Scaling the cluster is straightforward. Simply add the new worker node’s IP or hostname to your Ansible inventory under the worker group and re-run the relevant playbooks. It’s also helpful to maintain a cleanup playbook with specific tags to roll back changes if an installation fails – especially when working with bare metal servers.

Once all nodes are joined, you can finalize the setup by enabling pod networking.

Deploying a Container Network Interface (CNI)

A Container Network Interface (CNI) is essential for enabling communication between pods. After initializing the control plane – and before worker nodes host any pods – Ansible applies the CNI manifest. Popular choices for bare metal environments include:

Flannel, which uses a default CIDR of 10.244.0.0/16 for simple overlay networking.
Calico, offering advanced networking features like network policy support.
Cilium, designed for high-performance networking using eBPF.

This step is automated using Ansible’s command or shell module. For instance:

kubectl apply -f <CNI_URL>

Once the CNI is applied, playbooks can verify that all nodes show a "Ready" status and that pods can communicate across the cluster. For bare metal setups, pairing the CNI with MetalLB – also deployed via Ansible – provides LoadBalancer functionality, which is not included by default.

CNI Provider	Common Use Case	Default Pod CIDR
Flannel	Basic overlay networking for labs and small clusters	`10.244.0.0/16`
Calico	Advanced networking with policy support	`192.168.0.0/16`
Cilium	High-performance networking with eBPF	Variable

Installing Add-ons and Verifying the Cluster

Installing Add-ons with Ansible

Once your cluster and nodes are set up using Ansible, the next step is to ensure your production environment is fully equipped with the necessary add-ons.
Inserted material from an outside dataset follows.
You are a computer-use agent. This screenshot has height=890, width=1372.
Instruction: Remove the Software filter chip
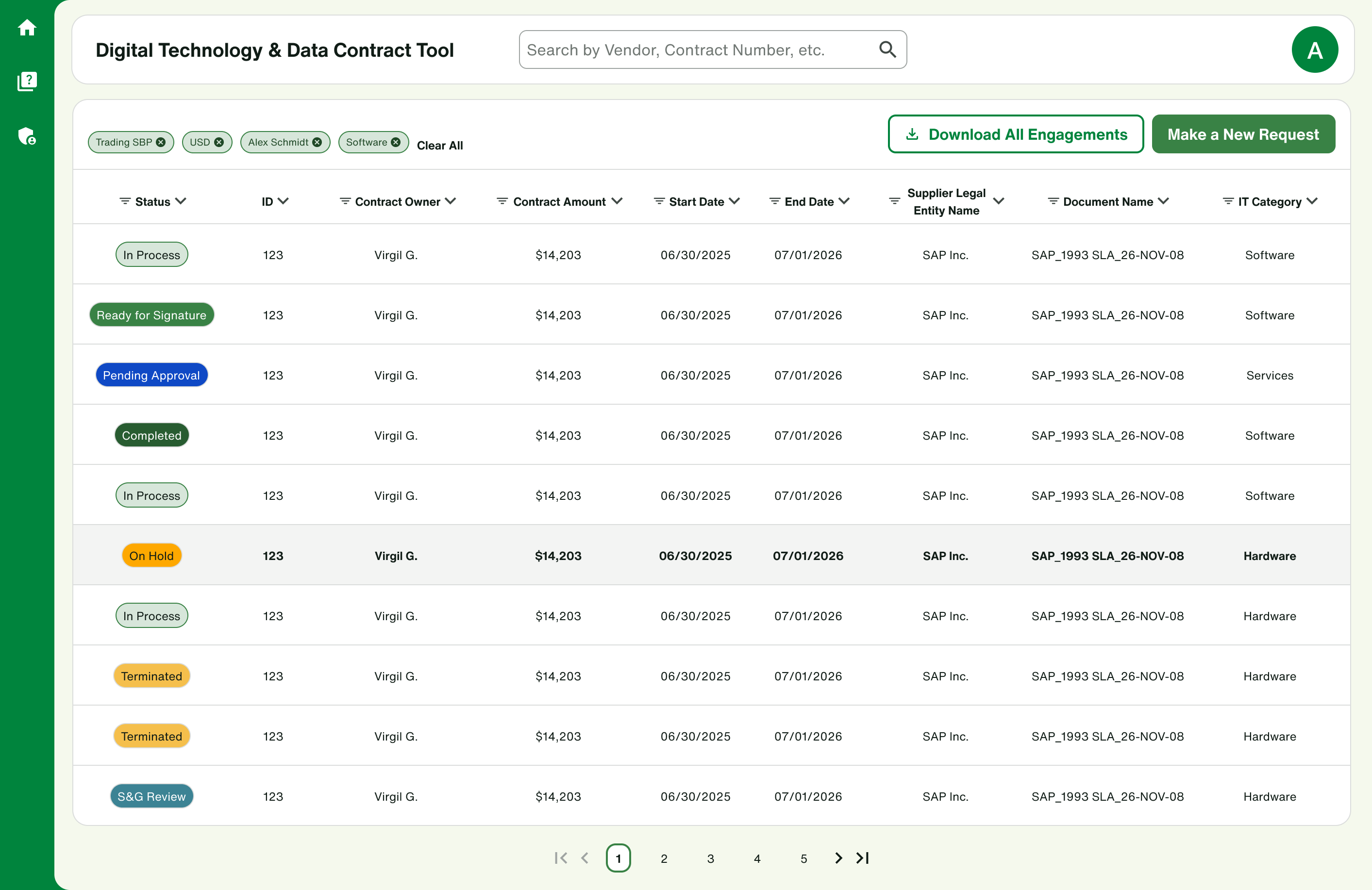click(x=396, y=142)
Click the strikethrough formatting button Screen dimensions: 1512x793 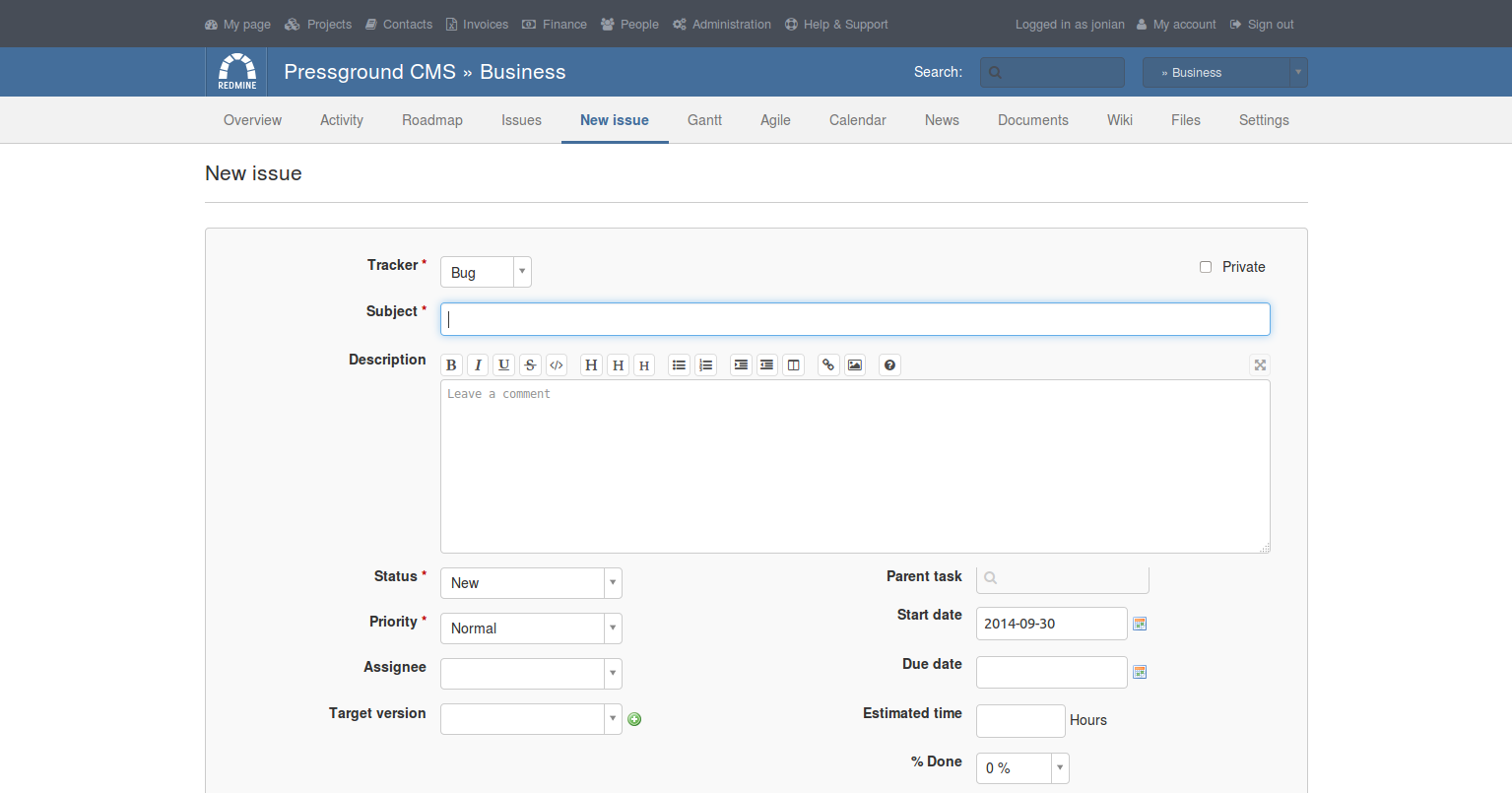point(530,365)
Unlike cloud-based Kubernetes setups, bare metal clusters require you to manually install key add-ons like MetalLB, metrics-server, and Nginx Ingress Controller – tools that cloud providers often include by default. Using Ansible simplifies this process by automating the installation.

For straightforward deployments, the kubernetes.core.k8s module lets you apply YAML manifests directly. For more advanced tools like Prometheus or ArgoCD, the kubernetes.core.helm module can deploy Helm charts, with configuration values stored in group_vars. To keep things organized, create dedicated roles (e.g., roles/metallb, roles/monitoring, and roles/ingress) and manage them with boolean variables in defaults/main.yml. This approach makes it easy to enable or disable features as needed.

Here are some key add-ons recommended for production environments:

metrics-server: Provides support for kubectl top and enables Horizontal Pod Autoscaling.
Prometheus and Grafana: Offer monitoring and visualization through time-series data.
MetalLB: Acts as a load balancer by managing IP address pools in bare metal environments.
Cert-Manager: Handles SSL/TLS certificate automation.
Rook/Ceph: Facilitates block, file, and object storage across physical nodes.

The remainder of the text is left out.